Today I faced a long drive from Myvatn, roughly half way along Iceland’s north coast, to Holmavik at the entrance to the western fjords. My map said I could drive the 500km in six and half hours, but based on past experience I knew that it would take much longer after stops were added on, so I set off early. First stop was another of Iceland’s famous waterfalls, the Godafoss or “waterfall of the gods”. Helpfully it is located right on Route 1.
My next stop was for petrol at the teeming metropolis of Akueyri, which is Iceland’s second biggest city… with a population of only 18,191 (according to Wikipedia). It is supposed to be an interesting place but I didn’t have time to stop. After Akueyri I opted for the long scenic detour of the Trollaskagri peninsula, which follows the coast, rather than the more direct Route 1, which stays inland. Indeed the views were quite pretty, if not exceptional by Iceland standards.
As noon approached, I really fancied a coffee and looked in vain for somewhere to stop. Lonely planet recommended a couple of places but they were both closed (in the peak of the tourist season….). “Surely there will be somewhere in the next town” I kept on telling myself………but each settlement was a tiny windswept village, often without any shops at all. The weather changed, and it became overcast, with rain showers. My mood dropped. Finally at a place Hosfos I found a petrol station with a big shop attached…..and a café! However, their only coffee come not form a machine but a large thermos flask that had been filled with cheap filter coffee, which had been brewed long ago. I paid for a coffee and was given a paper cup to fill myself from the flask. Undrinkable. I searched on google for cafés near my location. The only place indicated within 100km was in an unlikely place – the tiny village of Holar, about 10km off the main road. Remembering that Holar (but not its café) was also mentioned in Lonely Planet, I decided to give it a go.
Despite the rain and clouds, Holar turned out to be a pretty little village nestling at the foot of tall mountains. Although tiny today, Holar was an important religious centre in the past and was a bishopric from 1106 to 1798. The see of Holar was restored in 1909 and there is a Bishop of Holar to this day. Holar had a pretty church (technically a cathedral even) dating from 1760 and some traditional old buildings with turf roofs. Continuing its tradition of being a centre of learning, Holar also has a (admittedly small) university teaching agriculture and tourism.
I could see a café attached the university buildings, but the lights inside were off. I tried the door in desperation…………and it opened! Inside was a small counter…….with a coffee machine. I rang a bell for service and a friendly Icelander served me expresso. He also recommended his asparagus and mushroom soup, made with mushrooms from the mountains around Holar – it was delicious!
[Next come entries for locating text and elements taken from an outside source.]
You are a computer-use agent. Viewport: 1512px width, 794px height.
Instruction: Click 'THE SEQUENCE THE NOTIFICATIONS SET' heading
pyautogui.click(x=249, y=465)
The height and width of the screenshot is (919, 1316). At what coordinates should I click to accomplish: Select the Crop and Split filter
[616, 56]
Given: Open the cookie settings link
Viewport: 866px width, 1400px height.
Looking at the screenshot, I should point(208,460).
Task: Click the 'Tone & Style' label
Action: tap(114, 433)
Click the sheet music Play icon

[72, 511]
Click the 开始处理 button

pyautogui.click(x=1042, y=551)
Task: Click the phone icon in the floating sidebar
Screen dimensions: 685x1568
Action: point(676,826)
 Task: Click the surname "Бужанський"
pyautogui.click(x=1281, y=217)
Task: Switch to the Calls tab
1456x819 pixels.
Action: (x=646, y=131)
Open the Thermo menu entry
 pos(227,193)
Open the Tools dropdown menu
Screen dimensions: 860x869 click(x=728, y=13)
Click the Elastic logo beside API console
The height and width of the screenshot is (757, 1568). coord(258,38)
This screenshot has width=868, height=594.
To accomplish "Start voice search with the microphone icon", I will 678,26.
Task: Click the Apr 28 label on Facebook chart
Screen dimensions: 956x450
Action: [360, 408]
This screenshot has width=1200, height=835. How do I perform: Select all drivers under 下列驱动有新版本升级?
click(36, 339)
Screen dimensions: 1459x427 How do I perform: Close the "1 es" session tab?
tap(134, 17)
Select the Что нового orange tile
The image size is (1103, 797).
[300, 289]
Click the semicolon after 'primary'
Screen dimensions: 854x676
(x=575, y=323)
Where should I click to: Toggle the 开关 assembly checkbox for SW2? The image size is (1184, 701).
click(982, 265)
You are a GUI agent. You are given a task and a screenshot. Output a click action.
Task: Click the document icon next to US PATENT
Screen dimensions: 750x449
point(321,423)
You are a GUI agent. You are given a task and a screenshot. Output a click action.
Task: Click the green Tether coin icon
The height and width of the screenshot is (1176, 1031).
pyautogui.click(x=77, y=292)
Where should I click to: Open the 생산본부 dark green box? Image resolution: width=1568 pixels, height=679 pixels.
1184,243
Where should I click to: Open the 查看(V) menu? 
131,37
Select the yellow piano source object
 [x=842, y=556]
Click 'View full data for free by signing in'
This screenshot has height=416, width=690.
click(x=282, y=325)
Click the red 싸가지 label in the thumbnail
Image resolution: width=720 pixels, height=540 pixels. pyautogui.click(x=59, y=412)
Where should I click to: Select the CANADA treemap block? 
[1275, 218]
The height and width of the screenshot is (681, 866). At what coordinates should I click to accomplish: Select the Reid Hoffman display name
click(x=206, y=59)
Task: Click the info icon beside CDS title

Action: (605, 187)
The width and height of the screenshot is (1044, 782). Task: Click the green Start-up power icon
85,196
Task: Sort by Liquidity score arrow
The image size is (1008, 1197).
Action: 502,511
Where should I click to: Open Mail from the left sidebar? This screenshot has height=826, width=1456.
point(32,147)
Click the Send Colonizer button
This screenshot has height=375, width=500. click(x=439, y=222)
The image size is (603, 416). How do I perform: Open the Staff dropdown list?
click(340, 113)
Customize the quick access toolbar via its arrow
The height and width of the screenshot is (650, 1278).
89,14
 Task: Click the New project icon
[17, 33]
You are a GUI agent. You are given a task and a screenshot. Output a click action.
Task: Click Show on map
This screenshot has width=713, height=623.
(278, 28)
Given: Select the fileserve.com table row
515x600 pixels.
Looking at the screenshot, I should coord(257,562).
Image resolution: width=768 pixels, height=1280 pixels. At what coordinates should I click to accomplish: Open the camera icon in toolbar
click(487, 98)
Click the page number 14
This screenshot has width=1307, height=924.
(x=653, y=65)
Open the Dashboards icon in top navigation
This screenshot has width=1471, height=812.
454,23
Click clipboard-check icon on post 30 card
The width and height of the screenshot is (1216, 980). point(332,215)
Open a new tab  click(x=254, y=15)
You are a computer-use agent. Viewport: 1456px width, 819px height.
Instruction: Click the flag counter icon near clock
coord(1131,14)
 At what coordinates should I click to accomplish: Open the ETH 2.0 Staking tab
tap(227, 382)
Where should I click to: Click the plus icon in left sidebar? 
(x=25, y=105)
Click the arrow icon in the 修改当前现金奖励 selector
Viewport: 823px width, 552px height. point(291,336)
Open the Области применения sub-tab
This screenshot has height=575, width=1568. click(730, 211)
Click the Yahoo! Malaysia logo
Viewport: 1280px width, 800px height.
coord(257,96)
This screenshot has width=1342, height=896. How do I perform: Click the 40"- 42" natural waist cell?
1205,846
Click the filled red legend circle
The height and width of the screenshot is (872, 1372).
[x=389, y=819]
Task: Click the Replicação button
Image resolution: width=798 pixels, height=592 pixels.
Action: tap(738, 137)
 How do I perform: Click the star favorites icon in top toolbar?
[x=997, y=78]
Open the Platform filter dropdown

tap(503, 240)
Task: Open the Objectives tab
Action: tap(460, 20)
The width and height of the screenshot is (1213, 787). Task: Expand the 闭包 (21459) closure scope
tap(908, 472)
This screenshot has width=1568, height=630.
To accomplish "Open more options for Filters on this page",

The café in Holar was a lucky find because the next stretch of road was very boring and would have been hard to do without refreshment. The road rejoined the main Route 1, and ran, flat, monotonous and grey for mile after mile. Even Lonely Planet could not suggest anything worth stopping for in this dull, remote bit of the country. To make things worse, my car started to struggle against the ferocious headwind, and an array of warning lights appeared on my dashboard. I stopped to check the owner’s manual but found only Icelandic text. A search of the web (internet connection seems to be available almost everywhere around Iceland) suggested that the warnings were not critical and that I could carry on, but I had an uncomfortable feeling – breaking down here would be worse than inconvenient, since there were no garages for miles.
As I left Route 1 for Route 68 going to the Westfjords, the weather improved, and my warning lights suddenly disappeared. I even stopped to take some photos.
I finally made it to Holmavik at around 6pm – I had been on the road for nearly nine hours. It was a tiny place, and was functional rather than pretty – but at least I had arrived. The town had a shop, self-service petrol pump, a small port harbouring fishing boats, a pile of what looked like abandoned freight containers, a couple of guesthouses, a museum, and a cold wind howling along the main street.
Fortunately my accommodation was very good – unlike most of the places I had stayed so far, it had old furniture and looked like it might once have been someone’s home. And best of all it had a cosy living room with a comfortable sofa and view of the sea. I cooked the cod I bought in the local shop and celebrated the end of a long, difficult day with a glass of whisky.